▸ Prompt: Within the lines below, find those that hold the string "agent" and copy each one.

▸ Material to process:
- - -

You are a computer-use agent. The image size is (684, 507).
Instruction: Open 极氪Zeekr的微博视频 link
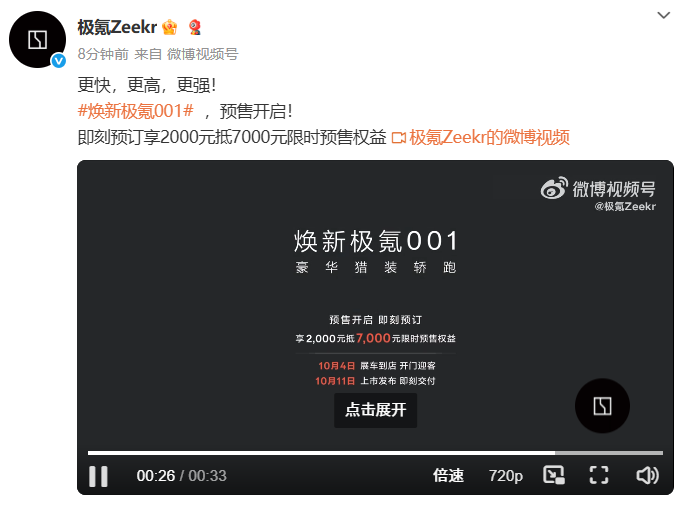481,137
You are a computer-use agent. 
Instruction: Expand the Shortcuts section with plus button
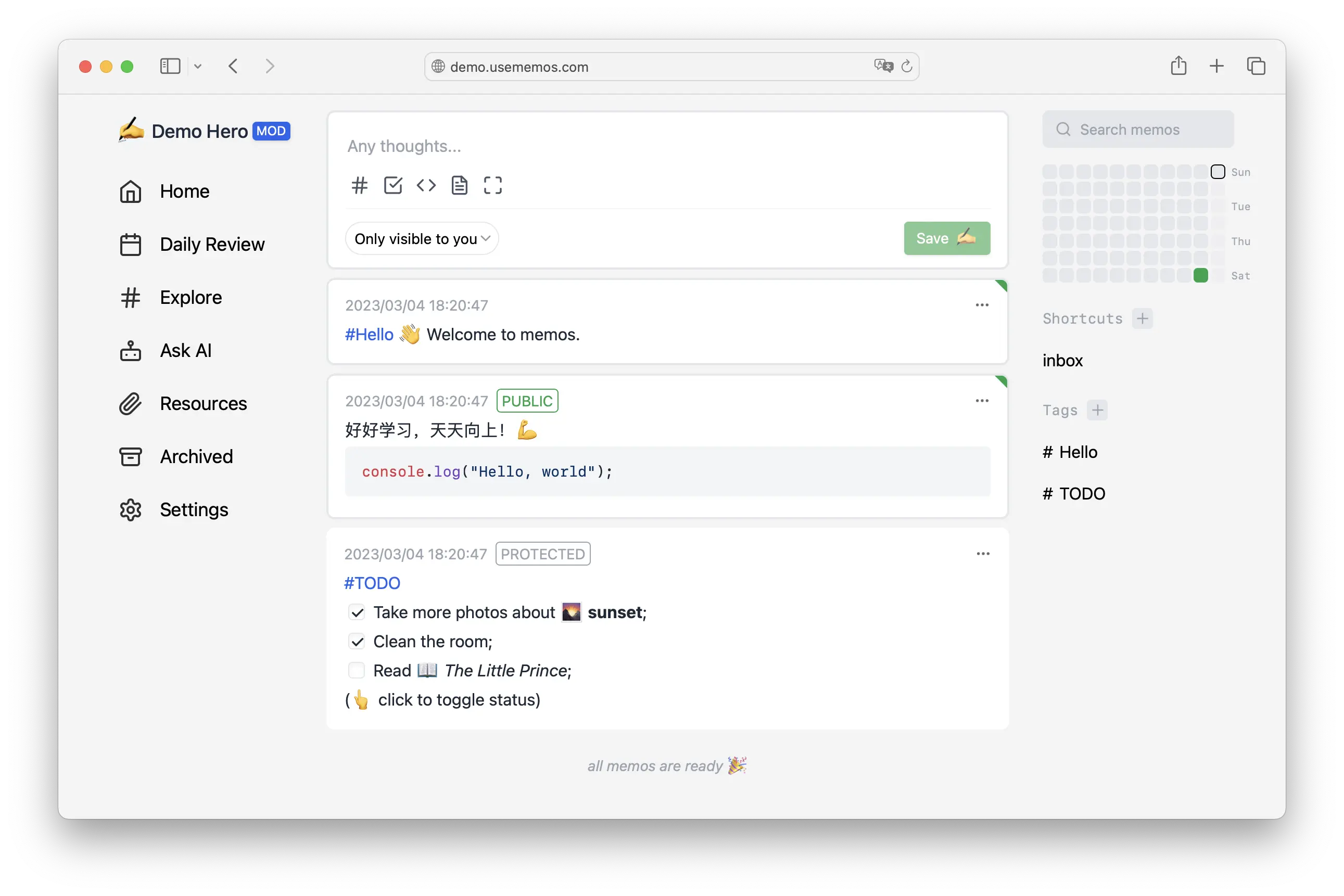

- - -

▸ Answer for this exercise:
You are a computer-use agent. The image size is (684, 507).
You are a computer-use agent. 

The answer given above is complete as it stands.